Comparative Benchmarks and Conclusions
Definition of the GFFT object factory means instantiation of all needed GFFT template classes during compilation. Each of them includes
O(P) recursive template classes. A reasonable question: how long will the compilation take? GNU C++ 4.x was used to compile performance tests shown in Figures 1 and 2, and took about 10 seconds with optimization keys for a full range of values P in the object factory, because the overall number of different templates to be instantiated stays small. Microsoft Visual C++ 2003 and Intel C++ 8.x and later versions showed similar results, although not all C++ compilers can treat the recursive templates of the GFFT so efficiently. I suppose some older compilers try to instantiate template classes for each member function call even if the template classes are the same. There exist
O(2^P) such member function calls in the GFFT. As a result, the compilation hangs and finally fails, after entire memory has been exhausted. Those unlucky examples are IBM C++ 6 (Visual Age) and GNU C++ 3.x, but not GNU C++ 2.96! They could compile the GFFT object factory without optimization options quite fast, but hung with optimization turned on.

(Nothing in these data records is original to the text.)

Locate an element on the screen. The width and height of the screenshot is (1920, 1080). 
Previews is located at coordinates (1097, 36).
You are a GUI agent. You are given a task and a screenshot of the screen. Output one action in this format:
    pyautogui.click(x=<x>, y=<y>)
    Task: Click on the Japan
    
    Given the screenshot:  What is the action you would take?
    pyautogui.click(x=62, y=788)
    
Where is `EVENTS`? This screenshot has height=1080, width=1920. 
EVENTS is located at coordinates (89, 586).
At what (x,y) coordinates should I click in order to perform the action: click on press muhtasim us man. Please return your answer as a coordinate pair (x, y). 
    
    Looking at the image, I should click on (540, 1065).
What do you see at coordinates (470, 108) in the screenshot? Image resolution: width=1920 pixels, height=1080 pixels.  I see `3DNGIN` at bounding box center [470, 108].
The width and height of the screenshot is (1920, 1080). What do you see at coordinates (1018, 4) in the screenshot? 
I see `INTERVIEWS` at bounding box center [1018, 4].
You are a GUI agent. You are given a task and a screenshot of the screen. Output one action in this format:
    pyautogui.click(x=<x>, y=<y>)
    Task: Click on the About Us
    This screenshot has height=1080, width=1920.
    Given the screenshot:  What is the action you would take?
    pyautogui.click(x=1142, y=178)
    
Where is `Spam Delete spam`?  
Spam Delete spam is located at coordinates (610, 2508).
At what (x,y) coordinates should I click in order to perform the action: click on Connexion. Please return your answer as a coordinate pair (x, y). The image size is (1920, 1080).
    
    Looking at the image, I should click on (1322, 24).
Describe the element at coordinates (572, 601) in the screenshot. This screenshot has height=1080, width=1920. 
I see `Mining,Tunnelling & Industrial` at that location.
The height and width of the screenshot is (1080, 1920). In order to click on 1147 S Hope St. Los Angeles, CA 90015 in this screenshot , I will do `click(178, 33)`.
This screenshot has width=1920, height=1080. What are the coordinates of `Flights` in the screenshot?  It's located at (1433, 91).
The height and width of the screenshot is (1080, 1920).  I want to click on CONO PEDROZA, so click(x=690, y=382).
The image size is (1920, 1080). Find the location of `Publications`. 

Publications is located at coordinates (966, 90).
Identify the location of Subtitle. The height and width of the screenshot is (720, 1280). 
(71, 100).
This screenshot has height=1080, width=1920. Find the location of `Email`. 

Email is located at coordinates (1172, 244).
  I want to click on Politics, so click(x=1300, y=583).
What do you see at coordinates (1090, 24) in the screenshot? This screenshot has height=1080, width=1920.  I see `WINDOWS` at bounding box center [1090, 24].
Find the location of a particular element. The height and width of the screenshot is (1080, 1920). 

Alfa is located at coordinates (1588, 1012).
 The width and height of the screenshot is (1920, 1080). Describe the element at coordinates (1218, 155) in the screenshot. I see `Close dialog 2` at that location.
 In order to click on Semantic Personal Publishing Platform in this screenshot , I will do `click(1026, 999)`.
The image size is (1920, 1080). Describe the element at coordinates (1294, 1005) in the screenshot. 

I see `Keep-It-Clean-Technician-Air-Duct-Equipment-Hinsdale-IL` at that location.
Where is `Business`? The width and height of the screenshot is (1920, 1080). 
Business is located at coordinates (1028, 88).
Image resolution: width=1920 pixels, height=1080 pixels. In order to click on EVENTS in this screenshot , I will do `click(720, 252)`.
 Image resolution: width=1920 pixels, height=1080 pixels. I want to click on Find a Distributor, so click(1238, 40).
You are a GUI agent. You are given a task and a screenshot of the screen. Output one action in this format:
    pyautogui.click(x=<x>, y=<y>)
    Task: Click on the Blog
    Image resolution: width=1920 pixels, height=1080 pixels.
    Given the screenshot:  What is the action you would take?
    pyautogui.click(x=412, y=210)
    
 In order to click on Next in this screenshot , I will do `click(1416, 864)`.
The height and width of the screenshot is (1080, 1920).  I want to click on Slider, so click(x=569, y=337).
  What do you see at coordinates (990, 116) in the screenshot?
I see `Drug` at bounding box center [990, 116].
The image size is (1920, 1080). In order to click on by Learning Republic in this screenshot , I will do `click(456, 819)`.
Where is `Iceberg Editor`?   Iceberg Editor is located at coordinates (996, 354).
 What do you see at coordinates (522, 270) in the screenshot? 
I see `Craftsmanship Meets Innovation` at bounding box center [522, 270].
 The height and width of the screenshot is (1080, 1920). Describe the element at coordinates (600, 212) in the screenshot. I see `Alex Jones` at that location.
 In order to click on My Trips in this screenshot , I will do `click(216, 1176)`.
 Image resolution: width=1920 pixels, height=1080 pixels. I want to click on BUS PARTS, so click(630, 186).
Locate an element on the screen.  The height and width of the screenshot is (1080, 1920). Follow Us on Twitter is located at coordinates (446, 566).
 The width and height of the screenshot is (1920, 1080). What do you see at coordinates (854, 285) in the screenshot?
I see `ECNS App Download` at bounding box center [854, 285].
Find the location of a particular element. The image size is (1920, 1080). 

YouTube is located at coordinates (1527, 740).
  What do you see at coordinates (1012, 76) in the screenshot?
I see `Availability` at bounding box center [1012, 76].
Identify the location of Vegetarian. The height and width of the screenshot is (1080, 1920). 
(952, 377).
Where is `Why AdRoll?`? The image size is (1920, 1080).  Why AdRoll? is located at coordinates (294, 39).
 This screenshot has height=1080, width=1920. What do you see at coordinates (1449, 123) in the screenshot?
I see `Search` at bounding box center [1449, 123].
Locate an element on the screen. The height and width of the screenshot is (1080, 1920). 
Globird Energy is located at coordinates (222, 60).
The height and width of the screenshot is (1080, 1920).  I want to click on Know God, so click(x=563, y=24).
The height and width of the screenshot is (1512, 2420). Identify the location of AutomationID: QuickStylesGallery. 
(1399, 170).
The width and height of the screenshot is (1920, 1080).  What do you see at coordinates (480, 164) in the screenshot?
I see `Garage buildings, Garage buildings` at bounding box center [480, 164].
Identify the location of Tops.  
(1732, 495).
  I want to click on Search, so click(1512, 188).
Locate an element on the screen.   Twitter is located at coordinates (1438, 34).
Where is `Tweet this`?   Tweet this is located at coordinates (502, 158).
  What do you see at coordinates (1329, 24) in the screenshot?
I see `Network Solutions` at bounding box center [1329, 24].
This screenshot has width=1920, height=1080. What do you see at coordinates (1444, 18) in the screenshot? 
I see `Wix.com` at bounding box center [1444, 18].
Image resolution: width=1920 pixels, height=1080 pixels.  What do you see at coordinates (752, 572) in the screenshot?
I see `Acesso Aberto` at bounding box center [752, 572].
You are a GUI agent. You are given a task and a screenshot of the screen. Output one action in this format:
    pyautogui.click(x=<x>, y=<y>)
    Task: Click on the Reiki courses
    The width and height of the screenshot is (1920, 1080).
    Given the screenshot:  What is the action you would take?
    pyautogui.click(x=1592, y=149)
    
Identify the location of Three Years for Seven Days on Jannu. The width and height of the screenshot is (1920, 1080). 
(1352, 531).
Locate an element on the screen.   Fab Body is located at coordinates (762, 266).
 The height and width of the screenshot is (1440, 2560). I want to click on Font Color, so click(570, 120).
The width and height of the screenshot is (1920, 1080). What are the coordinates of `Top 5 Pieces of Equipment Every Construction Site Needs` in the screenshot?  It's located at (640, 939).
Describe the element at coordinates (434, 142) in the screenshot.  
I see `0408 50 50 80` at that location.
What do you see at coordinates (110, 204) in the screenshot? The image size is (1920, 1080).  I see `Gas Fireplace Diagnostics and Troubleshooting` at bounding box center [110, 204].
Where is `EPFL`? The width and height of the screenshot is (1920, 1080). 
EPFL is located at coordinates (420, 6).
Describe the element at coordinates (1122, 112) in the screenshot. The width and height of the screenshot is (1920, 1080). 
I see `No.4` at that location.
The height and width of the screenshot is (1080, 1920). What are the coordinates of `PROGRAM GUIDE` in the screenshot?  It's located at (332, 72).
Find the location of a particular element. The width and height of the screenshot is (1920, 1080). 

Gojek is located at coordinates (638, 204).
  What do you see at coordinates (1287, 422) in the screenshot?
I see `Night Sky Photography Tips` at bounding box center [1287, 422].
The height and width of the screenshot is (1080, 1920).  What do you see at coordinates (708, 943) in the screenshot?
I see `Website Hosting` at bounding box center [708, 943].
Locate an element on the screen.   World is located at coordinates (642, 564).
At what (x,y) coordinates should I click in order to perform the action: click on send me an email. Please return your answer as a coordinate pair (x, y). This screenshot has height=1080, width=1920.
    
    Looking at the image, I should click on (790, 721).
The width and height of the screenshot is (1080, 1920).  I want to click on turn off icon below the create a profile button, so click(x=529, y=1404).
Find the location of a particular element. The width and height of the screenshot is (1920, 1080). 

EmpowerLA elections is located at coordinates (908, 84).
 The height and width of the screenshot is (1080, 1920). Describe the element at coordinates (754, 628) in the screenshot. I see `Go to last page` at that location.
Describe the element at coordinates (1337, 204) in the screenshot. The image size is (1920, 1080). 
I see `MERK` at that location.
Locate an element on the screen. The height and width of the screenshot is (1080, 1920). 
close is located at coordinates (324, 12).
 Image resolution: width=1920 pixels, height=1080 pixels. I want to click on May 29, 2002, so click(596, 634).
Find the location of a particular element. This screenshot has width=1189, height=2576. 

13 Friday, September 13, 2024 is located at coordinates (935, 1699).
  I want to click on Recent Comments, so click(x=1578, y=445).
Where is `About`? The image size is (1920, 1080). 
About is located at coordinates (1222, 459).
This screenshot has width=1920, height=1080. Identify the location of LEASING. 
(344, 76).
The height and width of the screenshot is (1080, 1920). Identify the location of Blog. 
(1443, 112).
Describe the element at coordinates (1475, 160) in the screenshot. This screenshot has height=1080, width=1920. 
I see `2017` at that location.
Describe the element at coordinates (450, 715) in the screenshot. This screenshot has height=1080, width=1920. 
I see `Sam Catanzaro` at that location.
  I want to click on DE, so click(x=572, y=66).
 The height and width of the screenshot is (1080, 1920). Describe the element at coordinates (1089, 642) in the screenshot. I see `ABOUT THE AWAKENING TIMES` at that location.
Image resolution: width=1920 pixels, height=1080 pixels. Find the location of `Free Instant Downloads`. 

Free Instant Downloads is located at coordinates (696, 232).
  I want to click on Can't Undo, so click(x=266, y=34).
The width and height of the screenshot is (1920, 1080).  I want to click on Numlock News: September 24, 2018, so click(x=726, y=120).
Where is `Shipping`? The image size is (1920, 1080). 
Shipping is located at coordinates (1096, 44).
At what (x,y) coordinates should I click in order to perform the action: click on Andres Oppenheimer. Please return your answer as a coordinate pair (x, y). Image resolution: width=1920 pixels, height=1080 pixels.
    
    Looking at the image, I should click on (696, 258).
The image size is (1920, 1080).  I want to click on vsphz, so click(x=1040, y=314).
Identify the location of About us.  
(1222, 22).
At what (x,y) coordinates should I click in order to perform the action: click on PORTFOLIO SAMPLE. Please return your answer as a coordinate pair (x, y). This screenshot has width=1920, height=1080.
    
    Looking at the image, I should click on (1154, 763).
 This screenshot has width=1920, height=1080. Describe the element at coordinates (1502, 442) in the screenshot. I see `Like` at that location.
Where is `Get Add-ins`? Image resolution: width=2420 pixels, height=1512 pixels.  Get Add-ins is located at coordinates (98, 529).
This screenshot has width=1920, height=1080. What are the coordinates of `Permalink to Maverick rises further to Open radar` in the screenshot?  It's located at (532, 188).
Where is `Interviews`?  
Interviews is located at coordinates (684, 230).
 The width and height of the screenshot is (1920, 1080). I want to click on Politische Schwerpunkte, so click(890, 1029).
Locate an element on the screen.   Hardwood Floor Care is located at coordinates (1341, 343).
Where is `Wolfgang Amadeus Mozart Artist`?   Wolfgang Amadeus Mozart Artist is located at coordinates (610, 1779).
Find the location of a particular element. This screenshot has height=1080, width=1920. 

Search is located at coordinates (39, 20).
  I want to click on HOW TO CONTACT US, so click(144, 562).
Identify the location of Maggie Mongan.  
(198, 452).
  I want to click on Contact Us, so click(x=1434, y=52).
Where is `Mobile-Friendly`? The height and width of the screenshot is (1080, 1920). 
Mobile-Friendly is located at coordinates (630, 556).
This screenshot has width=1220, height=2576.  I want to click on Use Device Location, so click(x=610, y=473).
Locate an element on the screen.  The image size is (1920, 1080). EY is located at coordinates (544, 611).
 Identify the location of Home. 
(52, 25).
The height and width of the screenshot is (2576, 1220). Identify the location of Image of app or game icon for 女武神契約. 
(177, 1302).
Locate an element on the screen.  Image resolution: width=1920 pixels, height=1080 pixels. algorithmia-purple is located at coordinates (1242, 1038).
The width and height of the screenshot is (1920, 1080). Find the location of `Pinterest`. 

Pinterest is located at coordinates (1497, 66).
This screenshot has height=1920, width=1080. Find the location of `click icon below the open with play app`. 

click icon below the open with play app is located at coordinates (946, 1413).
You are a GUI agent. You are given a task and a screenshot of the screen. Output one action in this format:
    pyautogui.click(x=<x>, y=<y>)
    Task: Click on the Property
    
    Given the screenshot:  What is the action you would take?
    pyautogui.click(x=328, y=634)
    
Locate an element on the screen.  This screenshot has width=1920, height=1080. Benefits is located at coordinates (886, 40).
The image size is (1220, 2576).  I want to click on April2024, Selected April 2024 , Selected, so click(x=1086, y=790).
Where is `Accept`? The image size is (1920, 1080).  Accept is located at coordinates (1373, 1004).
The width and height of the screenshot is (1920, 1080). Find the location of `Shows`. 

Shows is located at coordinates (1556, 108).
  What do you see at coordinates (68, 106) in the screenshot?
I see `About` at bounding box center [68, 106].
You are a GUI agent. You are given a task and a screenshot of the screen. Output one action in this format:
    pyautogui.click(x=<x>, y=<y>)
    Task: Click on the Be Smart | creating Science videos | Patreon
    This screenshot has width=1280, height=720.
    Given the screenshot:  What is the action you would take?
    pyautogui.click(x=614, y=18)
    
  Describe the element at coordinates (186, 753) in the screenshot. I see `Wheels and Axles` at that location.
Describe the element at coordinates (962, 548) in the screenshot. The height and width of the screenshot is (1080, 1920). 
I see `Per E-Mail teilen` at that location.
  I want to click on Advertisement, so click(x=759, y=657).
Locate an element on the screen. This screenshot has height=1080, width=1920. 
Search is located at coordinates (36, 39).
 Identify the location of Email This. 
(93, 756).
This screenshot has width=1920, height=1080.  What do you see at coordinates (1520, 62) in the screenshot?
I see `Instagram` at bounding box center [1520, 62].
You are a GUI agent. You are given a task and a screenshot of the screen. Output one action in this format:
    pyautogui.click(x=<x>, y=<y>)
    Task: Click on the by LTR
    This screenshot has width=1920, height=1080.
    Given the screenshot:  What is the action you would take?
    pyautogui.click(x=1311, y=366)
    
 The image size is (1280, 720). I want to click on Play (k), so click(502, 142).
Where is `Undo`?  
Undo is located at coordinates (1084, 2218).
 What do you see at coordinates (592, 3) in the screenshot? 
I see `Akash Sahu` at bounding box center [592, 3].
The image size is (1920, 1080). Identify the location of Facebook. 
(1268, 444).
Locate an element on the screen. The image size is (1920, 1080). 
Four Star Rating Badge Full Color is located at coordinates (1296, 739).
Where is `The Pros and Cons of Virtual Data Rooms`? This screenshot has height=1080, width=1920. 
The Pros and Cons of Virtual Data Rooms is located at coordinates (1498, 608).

A nice property of the GFFT that distinguishes it from other well known FFT libraries is that a runtime computation of roots of unity using sine and cosine functions is not needed any more. Usual FFT implementations of known libraries like FFTW or Intel MKL proceed in two steps:
The second step can be repeated for different data of the same length. The GFFT omits the first step without any additional penalty. Figure 2 shows benchmarks of the GFFT compared to FFTW with options FFTW_ESTIMATE and FFTW_MEASURE as well as routine zfft1dc from Intel MKL 7.0, where total CPU time of both steps was measured. Being very good for small P, the performance of FFTW become poor for large P. The only hardware optimized Intel MKL has a similar high performance comparing to the GFFT. Qualitatively the same benchmark results were obtained on Itanium2 processor with Intel C++ compiler.
Finally, I would like to make a general conclusion as to the differences between the GFFT and traditional implementation. What made the GFFT so efficient? The essential step was the assumption of P to be static constant. The reason was not simply to play with template metaprogramming, but to give additional information to the compiler, so that it could optimize the code better. Really, many numerical algorithms have some integer parameters, which vary in a small range (like P in FFT). It can be assumed static and should be used as far as possible in template metaprogramming, but not to overload the compiler taking care about the total number of template classes to be instantiated. The final implementation can be more efficient, since the compiler has got more information and so an opportunity to optimize the code. You can use such an implementation originally with static parameter or compile it for all possible or needed parameter values within object factory and use as a library. The latter means you can choose highly optimized pieces of code without dynamic bindings at runtime.
This article described a C++ implementation technology on example of simple classical Cooley-Tukey FFT algorithm. Of course, there are many advanced and more complicated FFT algorithms, such as Winograd FFT, parallelized FFT, and the like. Those modern FFT approaches can also take advantages of template recursion and metaprogramming to improve performance significantly.